Limited output of kernel printf

Hi all,
I’m trying to debug a molecular modeling application, which requires calculating a large number of data points (~300k). In the process, I’d like to be able to get output from the GPU via printf calls. I’m redirecting the output to a file.

Unfortunately, the number of executed printf’s is limited to somewhere between 20k and 50k times (depending on the size of each line). If there are more, no output is generated. Is there a way around this limitation? I’m using CUDA 4.0 with 270.41.19 driver on CentOS 5.5 (GTX480).

The other alternative I know of (getting my numbers into an array on the GPU, cudaMemcpy it to the host and print out) is a major headache. Besides, if any error is thrown in the kernel, I get no output and no clue what happened.

Any advice would be much appreciated.


Reading through massive printfs is not the way to debug this. What you should do is pick a single atom which you know is misbehaving and then track just that atom.

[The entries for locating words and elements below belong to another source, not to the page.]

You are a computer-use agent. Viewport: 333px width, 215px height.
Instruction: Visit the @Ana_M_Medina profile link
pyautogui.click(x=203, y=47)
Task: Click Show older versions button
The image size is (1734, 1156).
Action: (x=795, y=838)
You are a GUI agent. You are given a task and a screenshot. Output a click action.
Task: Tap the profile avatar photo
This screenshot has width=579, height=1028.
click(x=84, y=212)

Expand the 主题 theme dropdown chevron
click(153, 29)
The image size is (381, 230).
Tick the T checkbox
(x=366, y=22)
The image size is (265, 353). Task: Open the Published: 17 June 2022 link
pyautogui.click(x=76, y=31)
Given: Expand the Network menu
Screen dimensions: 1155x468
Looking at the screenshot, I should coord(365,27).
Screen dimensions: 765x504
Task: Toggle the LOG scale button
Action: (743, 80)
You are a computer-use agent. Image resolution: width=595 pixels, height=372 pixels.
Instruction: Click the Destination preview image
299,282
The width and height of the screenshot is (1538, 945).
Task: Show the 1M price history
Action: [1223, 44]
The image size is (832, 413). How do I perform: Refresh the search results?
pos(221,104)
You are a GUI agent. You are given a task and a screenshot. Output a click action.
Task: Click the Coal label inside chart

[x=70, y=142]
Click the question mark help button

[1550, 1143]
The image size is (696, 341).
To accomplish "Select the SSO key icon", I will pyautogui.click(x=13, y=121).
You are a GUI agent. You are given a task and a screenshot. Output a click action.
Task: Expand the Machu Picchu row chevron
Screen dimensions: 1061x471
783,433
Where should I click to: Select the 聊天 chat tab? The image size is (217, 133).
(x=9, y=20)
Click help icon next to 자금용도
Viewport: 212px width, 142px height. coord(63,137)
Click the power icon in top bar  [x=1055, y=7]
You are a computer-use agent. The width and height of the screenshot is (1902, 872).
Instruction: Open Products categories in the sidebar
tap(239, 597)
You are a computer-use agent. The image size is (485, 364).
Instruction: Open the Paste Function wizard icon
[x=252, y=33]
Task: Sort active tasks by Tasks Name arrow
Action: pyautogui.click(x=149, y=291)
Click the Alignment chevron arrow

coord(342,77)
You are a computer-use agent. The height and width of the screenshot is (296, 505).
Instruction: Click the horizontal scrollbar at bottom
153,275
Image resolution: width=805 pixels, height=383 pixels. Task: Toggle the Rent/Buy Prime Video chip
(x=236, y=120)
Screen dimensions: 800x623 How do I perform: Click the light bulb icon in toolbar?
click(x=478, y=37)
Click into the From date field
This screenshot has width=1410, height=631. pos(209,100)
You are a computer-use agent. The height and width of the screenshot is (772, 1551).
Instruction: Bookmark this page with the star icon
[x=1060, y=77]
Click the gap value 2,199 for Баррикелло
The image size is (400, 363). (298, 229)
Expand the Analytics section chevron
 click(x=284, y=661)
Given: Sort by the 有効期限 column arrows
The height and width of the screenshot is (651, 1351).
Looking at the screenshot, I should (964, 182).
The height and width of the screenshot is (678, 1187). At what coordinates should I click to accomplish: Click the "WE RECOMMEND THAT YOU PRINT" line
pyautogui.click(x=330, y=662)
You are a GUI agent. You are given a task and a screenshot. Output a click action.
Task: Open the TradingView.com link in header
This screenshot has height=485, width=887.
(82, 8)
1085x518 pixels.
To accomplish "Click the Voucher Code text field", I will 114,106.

or perhaps a single thread
if(blockIdx.x==… && threadIdx.x==…)

This is usually much easier to debug.

I have debugged many large numeric problems and this always seems to be the most efficient way.

If I recall correctly printf uses a fixed size 8 MB circular buffer.
You can get around this by allocating a large char buffer in global memory and writing to it instead.

Thanks for your reply, Justin. I did end up going the way of printing out of a single thread and/or skipping steps in the simulation. Works well, indeed.
Akavo, thanks for the explanation of the limit - it’s good to know the source of the size restriction.


You can also set the size of the printf buffer using [font=“Courier New”]cuCtxSetLimit(CU_LIMIT_PRINTF_FIFO_SIZE, …)[/font].